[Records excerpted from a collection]
- - - -

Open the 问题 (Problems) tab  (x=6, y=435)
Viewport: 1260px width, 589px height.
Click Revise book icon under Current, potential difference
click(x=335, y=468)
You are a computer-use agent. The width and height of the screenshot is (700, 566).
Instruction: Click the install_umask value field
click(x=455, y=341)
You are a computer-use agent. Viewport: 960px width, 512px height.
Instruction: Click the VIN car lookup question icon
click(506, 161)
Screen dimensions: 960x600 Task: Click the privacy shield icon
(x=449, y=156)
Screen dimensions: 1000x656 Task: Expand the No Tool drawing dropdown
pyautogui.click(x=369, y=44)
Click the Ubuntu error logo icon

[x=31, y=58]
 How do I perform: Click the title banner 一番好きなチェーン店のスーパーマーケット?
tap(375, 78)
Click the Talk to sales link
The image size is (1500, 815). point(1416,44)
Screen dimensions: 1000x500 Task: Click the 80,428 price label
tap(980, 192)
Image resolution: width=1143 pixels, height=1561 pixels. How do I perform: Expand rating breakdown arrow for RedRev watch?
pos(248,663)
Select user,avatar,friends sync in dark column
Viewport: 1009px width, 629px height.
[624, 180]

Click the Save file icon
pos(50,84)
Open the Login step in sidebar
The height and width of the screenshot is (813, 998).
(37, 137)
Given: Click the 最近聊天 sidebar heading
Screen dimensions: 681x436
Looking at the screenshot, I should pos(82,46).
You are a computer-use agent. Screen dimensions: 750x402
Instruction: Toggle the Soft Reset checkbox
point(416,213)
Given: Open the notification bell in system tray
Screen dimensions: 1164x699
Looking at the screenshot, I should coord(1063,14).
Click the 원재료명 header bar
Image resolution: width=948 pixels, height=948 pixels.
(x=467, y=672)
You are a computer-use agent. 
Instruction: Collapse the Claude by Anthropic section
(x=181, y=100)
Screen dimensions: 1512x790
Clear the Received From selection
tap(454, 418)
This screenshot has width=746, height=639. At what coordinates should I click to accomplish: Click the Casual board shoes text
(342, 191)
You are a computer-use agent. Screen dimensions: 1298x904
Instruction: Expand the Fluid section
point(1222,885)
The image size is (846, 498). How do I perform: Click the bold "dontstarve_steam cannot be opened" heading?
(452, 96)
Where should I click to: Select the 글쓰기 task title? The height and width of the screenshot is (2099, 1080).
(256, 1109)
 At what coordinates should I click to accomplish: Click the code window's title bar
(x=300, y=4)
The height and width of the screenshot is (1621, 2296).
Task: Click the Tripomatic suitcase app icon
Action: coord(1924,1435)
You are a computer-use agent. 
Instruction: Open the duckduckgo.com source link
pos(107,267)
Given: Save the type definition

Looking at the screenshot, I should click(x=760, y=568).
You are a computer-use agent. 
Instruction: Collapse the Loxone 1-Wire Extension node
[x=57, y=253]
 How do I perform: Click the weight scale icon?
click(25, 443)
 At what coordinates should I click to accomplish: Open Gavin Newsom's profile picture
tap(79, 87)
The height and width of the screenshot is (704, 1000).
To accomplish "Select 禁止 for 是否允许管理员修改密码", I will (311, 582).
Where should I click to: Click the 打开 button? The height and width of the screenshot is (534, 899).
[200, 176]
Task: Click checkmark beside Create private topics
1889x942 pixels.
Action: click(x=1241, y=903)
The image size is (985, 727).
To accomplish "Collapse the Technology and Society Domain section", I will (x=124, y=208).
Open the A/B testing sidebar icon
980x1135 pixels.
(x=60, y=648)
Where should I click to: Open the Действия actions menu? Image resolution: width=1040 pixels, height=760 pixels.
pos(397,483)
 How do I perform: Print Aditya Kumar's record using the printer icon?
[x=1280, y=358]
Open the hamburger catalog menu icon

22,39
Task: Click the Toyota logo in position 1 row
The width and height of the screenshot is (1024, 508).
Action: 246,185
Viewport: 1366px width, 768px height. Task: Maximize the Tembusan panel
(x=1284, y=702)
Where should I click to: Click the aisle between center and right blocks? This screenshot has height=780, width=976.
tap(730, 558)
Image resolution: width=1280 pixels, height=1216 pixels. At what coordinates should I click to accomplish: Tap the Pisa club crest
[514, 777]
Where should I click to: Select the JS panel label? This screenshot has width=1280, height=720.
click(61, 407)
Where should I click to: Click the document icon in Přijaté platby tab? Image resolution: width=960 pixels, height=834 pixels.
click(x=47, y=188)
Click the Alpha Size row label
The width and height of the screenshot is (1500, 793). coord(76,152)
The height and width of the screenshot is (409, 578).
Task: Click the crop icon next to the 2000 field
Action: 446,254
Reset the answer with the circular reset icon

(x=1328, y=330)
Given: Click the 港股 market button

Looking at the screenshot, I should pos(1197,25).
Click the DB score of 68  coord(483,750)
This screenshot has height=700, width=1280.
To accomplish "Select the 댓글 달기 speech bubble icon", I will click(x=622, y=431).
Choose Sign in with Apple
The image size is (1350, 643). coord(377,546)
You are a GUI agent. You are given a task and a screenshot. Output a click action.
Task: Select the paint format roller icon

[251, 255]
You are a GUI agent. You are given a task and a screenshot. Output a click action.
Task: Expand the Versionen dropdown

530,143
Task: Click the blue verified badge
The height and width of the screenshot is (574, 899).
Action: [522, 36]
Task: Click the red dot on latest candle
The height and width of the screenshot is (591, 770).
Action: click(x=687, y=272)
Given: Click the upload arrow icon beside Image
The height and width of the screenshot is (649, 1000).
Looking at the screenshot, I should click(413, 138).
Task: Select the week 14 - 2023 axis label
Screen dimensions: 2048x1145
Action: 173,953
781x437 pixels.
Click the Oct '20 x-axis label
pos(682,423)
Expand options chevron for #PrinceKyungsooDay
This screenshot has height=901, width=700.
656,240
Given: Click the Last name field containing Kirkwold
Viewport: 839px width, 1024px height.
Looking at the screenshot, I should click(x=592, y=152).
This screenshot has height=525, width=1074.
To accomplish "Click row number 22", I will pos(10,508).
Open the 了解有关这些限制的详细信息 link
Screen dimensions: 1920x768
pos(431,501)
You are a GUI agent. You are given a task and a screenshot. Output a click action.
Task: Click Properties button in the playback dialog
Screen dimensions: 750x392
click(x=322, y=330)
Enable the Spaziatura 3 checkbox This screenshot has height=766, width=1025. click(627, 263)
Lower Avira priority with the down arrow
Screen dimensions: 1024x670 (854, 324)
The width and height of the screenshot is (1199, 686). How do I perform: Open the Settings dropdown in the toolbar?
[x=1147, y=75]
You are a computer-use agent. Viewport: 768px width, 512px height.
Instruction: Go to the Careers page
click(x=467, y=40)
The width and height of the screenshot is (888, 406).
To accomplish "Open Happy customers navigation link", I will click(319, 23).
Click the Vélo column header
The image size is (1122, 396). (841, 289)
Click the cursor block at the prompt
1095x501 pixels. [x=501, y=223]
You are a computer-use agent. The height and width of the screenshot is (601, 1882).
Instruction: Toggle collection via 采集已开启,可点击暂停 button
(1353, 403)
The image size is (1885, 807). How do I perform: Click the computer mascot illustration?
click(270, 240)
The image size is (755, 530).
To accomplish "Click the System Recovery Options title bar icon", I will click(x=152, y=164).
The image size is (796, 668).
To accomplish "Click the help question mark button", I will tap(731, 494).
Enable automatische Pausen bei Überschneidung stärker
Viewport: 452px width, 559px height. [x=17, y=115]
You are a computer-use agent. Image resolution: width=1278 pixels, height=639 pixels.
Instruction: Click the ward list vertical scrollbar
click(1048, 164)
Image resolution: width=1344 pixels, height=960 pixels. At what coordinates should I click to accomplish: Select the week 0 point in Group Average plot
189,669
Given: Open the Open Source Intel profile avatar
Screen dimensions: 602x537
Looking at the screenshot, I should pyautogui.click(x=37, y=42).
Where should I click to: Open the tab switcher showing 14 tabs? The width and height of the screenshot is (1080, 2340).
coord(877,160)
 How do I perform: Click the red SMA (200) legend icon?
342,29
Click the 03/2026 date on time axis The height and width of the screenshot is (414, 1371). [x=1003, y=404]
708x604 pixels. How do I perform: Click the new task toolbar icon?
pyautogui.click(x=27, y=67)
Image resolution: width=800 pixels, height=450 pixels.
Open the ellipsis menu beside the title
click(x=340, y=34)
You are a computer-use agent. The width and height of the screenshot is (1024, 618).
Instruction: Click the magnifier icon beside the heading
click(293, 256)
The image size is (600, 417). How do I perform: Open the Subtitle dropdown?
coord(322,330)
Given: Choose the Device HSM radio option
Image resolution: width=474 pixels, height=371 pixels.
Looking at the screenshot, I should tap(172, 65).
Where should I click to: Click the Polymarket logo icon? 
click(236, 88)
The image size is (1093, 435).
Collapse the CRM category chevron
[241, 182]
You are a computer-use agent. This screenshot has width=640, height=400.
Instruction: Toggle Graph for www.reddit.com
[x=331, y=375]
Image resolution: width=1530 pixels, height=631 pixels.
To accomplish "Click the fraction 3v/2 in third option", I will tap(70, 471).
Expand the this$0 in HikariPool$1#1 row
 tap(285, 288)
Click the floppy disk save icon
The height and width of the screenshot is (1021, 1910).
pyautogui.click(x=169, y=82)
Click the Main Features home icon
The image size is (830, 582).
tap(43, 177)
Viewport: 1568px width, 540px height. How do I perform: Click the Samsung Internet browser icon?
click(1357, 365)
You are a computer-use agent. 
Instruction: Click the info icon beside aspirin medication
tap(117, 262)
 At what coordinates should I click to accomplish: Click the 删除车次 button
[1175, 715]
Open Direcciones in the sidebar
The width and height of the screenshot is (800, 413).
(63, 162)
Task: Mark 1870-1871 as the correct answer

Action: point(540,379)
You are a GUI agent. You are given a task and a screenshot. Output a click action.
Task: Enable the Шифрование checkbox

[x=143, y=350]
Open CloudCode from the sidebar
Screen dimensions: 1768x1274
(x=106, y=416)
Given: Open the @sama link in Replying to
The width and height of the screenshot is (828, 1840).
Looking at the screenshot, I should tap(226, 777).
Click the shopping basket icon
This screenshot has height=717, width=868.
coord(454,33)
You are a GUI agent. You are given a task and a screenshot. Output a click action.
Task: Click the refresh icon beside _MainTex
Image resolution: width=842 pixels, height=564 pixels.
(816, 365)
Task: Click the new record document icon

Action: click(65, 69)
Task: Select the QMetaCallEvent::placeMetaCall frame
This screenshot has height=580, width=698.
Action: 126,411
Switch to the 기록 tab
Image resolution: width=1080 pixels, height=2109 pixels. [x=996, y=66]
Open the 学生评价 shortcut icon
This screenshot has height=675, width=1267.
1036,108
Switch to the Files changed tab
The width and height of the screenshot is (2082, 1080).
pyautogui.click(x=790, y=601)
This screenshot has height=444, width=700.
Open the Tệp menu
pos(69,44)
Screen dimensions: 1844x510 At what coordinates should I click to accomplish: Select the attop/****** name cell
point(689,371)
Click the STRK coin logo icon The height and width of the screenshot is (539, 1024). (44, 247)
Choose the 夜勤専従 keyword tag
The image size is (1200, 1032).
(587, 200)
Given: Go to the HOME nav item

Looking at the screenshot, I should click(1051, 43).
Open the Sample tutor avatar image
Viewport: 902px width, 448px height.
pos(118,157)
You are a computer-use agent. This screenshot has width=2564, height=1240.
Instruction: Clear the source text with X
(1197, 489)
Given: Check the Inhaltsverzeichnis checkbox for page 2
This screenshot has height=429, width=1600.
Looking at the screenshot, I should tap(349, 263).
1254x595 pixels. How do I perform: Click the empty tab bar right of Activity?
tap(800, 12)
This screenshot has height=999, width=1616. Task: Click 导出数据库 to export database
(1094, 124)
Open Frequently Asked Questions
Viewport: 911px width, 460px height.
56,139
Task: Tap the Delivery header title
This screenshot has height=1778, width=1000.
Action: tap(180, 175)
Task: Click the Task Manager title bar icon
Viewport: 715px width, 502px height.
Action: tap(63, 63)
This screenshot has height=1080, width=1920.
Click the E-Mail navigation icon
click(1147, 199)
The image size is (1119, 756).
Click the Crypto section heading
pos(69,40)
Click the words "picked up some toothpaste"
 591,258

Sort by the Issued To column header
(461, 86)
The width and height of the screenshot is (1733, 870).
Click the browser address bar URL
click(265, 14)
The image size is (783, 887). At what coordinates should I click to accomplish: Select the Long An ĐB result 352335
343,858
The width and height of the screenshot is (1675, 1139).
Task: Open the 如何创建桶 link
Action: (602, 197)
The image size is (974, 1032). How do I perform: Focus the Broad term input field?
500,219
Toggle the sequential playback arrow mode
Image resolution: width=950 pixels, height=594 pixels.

- - - -

REQUIRED ACTION
Report every line of the data above that contains the string "playback" by copying it in full.

WRITTEN RESPONSE
Task: Click Properties button in the playback dialog
Toggle the sequential playback arrow mode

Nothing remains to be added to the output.